Do you have the courage to love both yourself and others, or is the pseudo-safety of control more important to you? Discover why it takes great courage to learn to love, and why it’s so important to make love your highest priority. Loving holds within it the greatest joy and the greatest pain in life, but without it, life is empty. If you feel some inner emptiness, it’s likely because you are allowing fear to stop you from loving yourself and others.

Transcript

Some heartbreaking events in the world led me to do some deep work with my guidance to explore why so many people persist in being devoted to controlling, rather than to being on the soul’s journal of evolving in their ability to love themselves and others. 

I asked my guidance, “Why? I need to understand why these people keep focusing on trying to control in the face of so many negative consequences. What are they so afraid of? What are they trying so hard to avoid?”

This is what my Guidance said to me…

They are afraid of many things. They are afraid of engulfment, of being controlled and losing themselves. They are afraid of rejection, of failure, and of feeling the existential pain of life of helplessness concerning others and events, and of loneliness, heartbreak, and grief. But the bottom line under all this fear is that they lack COURAGE. They lack the courage to forge ahead and risk the pain of rejection and failure, rather than close their hearts to try to avoid pain.

In their minds, it is easier and safer to withdraw, to pull on others, to turn to addictions, and to judge themselves to get themselves to do it ‘right’, in order to try to control how others feel about them. They believe that it is easier and safer to rely on their own minds rather than open to their higher mind, and that it is easier to try to control themselves and others, rather than open to learning about loving themselves and take the loving actions on their own behalf and on behalf of others.

It takes courage to trust your feelings, to surrender to your higher self, to risk loss rather than continue to try to control. It takes courage to have an open heart, which you have when your intent is to learn about loving yourself and others and risk your heart getting hurt.

“But” I said, “they are so miserable, so needy, so anxious and depressed. Why is it worth it to them? Over and over, I hear that they don’t want to risk feeling the loneliness and heartbreak of rejection and failure. Are you saying that the underlying issue is they lack the courage to feel these deeper painful feelings?”

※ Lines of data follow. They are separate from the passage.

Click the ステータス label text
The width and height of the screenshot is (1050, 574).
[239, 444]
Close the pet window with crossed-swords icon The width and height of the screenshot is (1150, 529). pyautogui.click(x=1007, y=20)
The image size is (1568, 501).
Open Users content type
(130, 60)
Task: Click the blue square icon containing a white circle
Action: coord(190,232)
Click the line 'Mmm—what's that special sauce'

Yes, this is what I’m saying. When you are feeling lonely around others, it is because they lack the courage to risk feeling the pain of rejection and failure, so they close their hearts to loving themselves and others. When you feel connected with someone, it is because love is vitally important to them, which gives them the courage to open to learning with their guidance about loving themselves and others. People with courage take the risks of honoring their own knowing, even if others don’t like it. These are the people who value themselves enough to take loving care of themselves emotionally, physically, and in all other areas.

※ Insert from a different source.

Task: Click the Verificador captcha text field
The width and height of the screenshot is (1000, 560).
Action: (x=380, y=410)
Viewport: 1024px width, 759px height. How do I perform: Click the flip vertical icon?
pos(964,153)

While some of the people who are devoted to controlling appear to be strong, they are coming from fear and lack of courage. They convince themselves that their strength is in controlling rather than loving, but actually they are coming from weakness rather than strength. The immediate loneliness you feel in your heart lets you know this. You must trust this loneliness.

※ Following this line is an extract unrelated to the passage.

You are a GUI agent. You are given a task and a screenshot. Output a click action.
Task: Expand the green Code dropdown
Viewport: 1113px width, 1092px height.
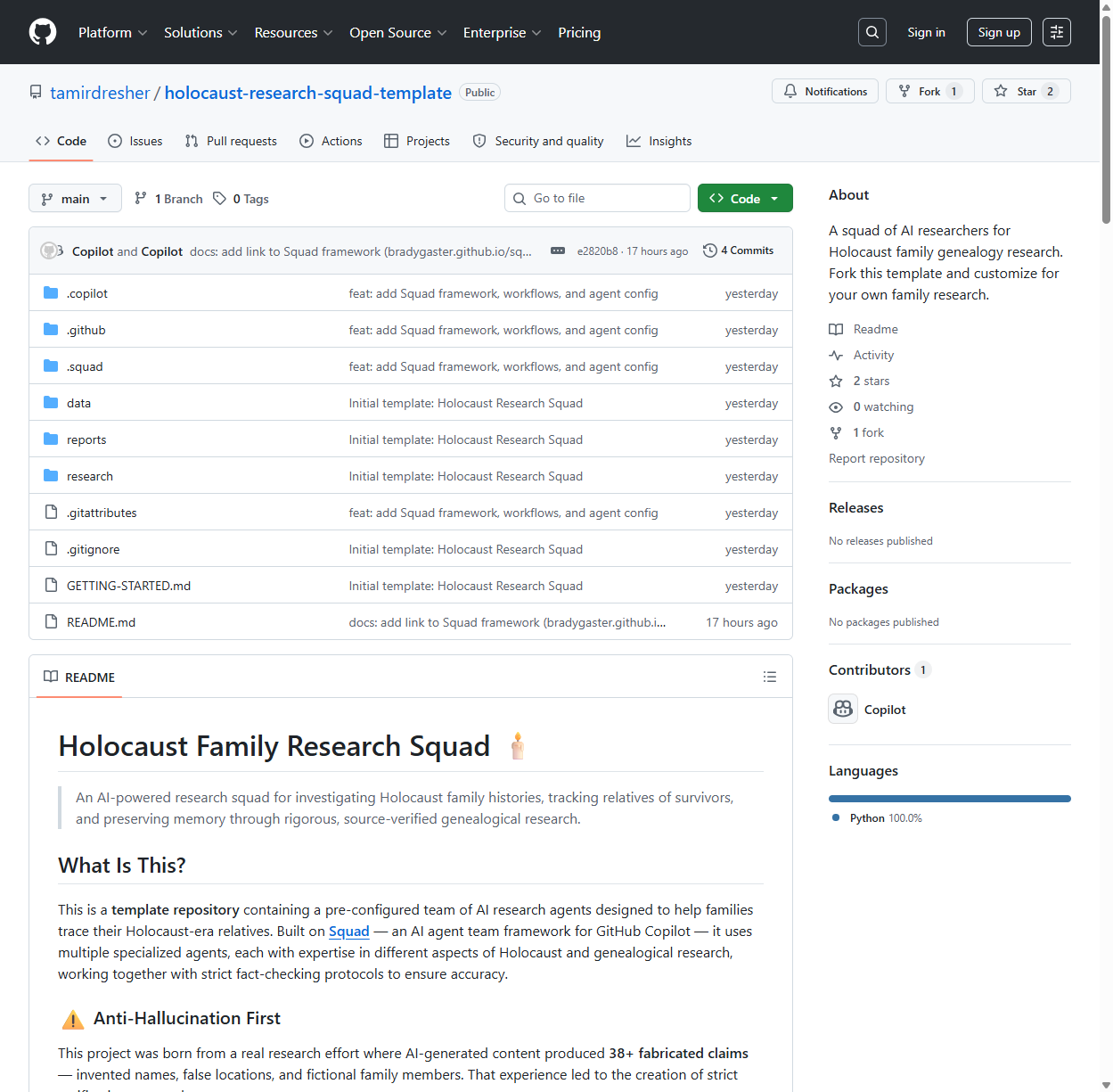(745, 199)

“But,” I said, “I feel this with most people. So, the truth is that most people lack the courage to love rather than to control?”

Yes, that is the sad truth.

This was a sad, yet very important truth for me to accept. For me, it takes courage to honor my loneliness as vital information, rather than kid myself into believing that someone is open when they are really closed and protected. It takes courage for me feel the heartbreak of others’ lack of courage, and to feel the helplessness of knowing that I can hold up the mirror, but I can’t force them to make loving more important than controlling.

Writer Ambrose Bierce wrote that, “Courage is not the absence of fear, but rather the judgment that something else is more important than fear.” ~ 

I find it sad that it takes courage to love ourselves and others. But the truth is that our culture has come so far from our natural way of being – which is to love ourselves and others – that now it does take courage, a lot of courage, because many of us have been programmed to believe that being ‘selfless’ is being good, and that being loving to ourselves is selfish. We’ve been programmed to believe that if we ignore our own feelings and needs and attend to the feelings and needs of others, then we will be seen as good, and we will be loved. But attending to the feelings and needs of others while abandoning ourselves isn’t loving to ourselves and is controlling toward others, because of the agenda to get love.

As I’ve said in previous podcasts, loving the spark of the Divine within you, your soul that is created in the image of God-that-is-love, is about cherishing your intrinsic gifts, and sharing them with those you love. When you are truly loving yourself, you would never be selfish because it’s very unloving to yourself to be selfish – which is to not care about the effect your behavior has on others, and to ignore others’ feelings and needs, and to expect others to give themselves up for you. Loving yourself is what fills you with love to share with others. You don’t have any love to share when you are abandoning yourself.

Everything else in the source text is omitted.